The most rigorous treatment comes from Edward Guggenheim's book "Thermodynamics: An Advanced Treatment for Chemists and Physicists" (ISBN 978-0444869517).
Let's assume an equilibrium between a liquid solution and the pure solid solvent 1. Let's also assume pressure is constant. At equilibrium between liquid mixture at its freezing point and the pure solid at temperatur $T$ we assume the chemical potential $\mu$ is equal:
$\mu^{\rm mixture}_1(T) = \mu^{\rm solid}_1(T)$
Let's say $T^{\rm liquid}$ is the equilibrium temperature of the pure liquid (the freezing point of the pure liquid), so we obtain:
$\mu^{\rm liquid}_1(T^{\rm liquid}) = \mu^{\rm solid}_1(T^{\rm liquid})$
If we divide equation $(2)$ by $(1)$, we get:
$\displaystyle \frac{\mu^{\rm liquid}_1(T^{\rm liquid})}{\mu^{\rm mixture}_1(T)} = \frac{\mu^{\rm solid}_1(T^{\rm liquid})}{\mu^{\rm solid}_1(T)}$
This can be rewritten to:
$\displaystyle \frac{\mu^{\rm liquid}_1(T^{\rm liquid})}{\mu^{\rm mixture}_1(T)} = \left( \large \frac{\frac{\mu^{\rm liquid}_1(T)}{\mu^{\rm liquid}_1(T^{\rm liquid})}}{\frac{\mu^{\rm solid}_1(T)}{\mu^{\rm solid}_1(T^{\rm liquid})}} \right)$
Taking the logarithms:
$\displaystyle \ln\left(\frac{\mu^{\rm liquid}_1(T^{\rm liquid})}{\mu^{\rm mixture}_1(T)}\right) = \ln\left(\frac{\mu^{\rm liquid}_1(T)}{\mu^{\rm liquid}_1(T^{\rm liquid})}\right) - \ln\left(\frac{\mu^{\rm solid}_1(T)}{\mu^{\rm solid}_1(T^{\rm liquid})}\right)$
We now apply the following equation (which we can obtain from the Guggenheim square):
$\displaystyle \frac{\partial \mu_1}{\partial T} = \frac{- H_1}{RT^2}$
We get
$\displaystyle \ln\left(\frac{\mu^{\rm liquid}_1(T)}{\mu^{\rm liquid}_1(T^{\rm liquid})}\right) = - \int_{T^{\rm liquid}}^{T} \frac{H_1^{\rm solid}}{RT^2} dT$
and
$\displaystyle \ln\left(\frac{\mu^{\rm solid}_1(T)}{\mu^{\rm solid}_1(T^{\rm liquid})}\right) = - \int_{T^{\rm liquid}}^{T} \frac{H_1^{\rm liquid}}{RT^2} dT$
Combining those equations results in:
$\displaystyle \ln\left(\frac{\mu^{\rm liquid}_1(T^{\rm liquid})}{\mu^{\rm mixture}_1(T)}\right) = - \int_{T^{\rm liquid}}^{T} = - \int_{T^{\rm liquid}}^{T} \frac{{\Delta}_f H_1^{\rm \ominus}}{RT^2} dT$
In this equation, ${\Delta}_f H_1^{\rm \ominus}$ is the proper enthalpy of fusion of the pure solvent.

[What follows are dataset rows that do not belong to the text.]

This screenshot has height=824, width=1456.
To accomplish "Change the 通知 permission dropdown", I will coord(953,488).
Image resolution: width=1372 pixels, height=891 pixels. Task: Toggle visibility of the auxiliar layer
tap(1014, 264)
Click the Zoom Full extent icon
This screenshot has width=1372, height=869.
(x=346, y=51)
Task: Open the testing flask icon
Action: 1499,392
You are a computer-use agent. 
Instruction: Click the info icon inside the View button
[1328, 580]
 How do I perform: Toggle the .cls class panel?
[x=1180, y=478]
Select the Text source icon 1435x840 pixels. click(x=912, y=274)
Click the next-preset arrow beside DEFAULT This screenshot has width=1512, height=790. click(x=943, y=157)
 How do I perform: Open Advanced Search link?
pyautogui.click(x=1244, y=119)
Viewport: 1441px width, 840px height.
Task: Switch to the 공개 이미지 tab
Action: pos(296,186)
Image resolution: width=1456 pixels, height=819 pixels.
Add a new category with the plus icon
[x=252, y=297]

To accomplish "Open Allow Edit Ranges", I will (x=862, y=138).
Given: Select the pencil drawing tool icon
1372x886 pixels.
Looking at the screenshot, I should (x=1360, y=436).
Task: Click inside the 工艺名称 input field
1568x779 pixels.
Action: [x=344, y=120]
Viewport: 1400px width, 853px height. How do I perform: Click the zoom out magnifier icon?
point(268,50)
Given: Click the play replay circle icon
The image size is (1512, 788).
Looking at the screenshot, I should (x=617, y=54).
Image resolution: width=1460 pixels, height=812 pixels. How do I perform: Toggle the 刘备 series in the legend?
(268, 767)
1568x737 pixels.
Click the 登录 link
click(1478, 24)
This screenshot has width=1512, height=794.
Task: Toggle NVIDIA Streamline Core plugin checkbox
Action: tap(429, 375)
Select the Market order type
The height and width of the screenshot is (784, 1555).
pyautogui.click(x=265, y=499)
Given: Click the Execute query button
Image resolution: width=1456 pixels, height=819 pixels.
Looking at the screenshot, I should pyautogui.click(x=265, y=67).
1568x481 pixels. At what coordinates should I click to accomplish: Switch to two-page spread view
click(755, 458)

We now apply the definition of the chemical potential $\mu$:
$\mu_1 = \mu_1^{\ominus} + RT \phi {\sum}_s r_s$
Here, $\phi$ denotes the osmotic coefficient of the solution at its freezing point. We can rewrite the equation to:
$\displaystyle \phi {\sum}_s r_s = \left< {\Delta}_f H_1^{\rm \ominus} \right> \left( \frac{\frac{1}{RT}}{\frac{1}{RT^{\rm liquid}}}\right)$
In this equation, $\left< {\Delta}_f H_1^{\rm \ominus} \right>$ is the average value of ${\Delta}_f H_1^{\rm \ominus}$ over the reciprocal temperature interval $1/T^{\rm liquid}$ to $1/T$. Because ${\Delta}_f H_1^{\rm \ominus}$ is always positive, it follows $T<T^{\rm liquid}$ (The freezing point of the solution is always below that of the pure solvent if the solid phase is pure solvent).
Approximation: For dilute solutions, $\Delta T = T^{\rm liquid}-T << T^{\rm liquid}$, so we get
$\displaystyle \phi {\sum}_s r_s = \frac{{\Delta}_f H_1^{\ominus}(T^{\rm liquid}-T)}{RT^2}$
We rearrange this equation to:
$T^{\rm liquid}-T = \displaystyle \phi {\sum}_s r_s \frac{RT^2}{{\Delta}_f H_1^{\ominus}}$
For calculations, we prefer the molalities $m_s$ over solute-solvent mole ratios $r_s$:
$m_s = r_s/r^{\ominus}$
We obtain:
$T^{\rm liquid}-T = \displaystyle \phi {\sum}_s m_s \left(\frac{r^{\ominus}RT^2}{{\Delta}_f H_1^{\ominus}}\right)$
The factor $\left(\frac{r^{\ominus}RT^2}{{\Delta}_f H_1^{\ominus}}\right)$ is the cryoscopic constant of the solvent.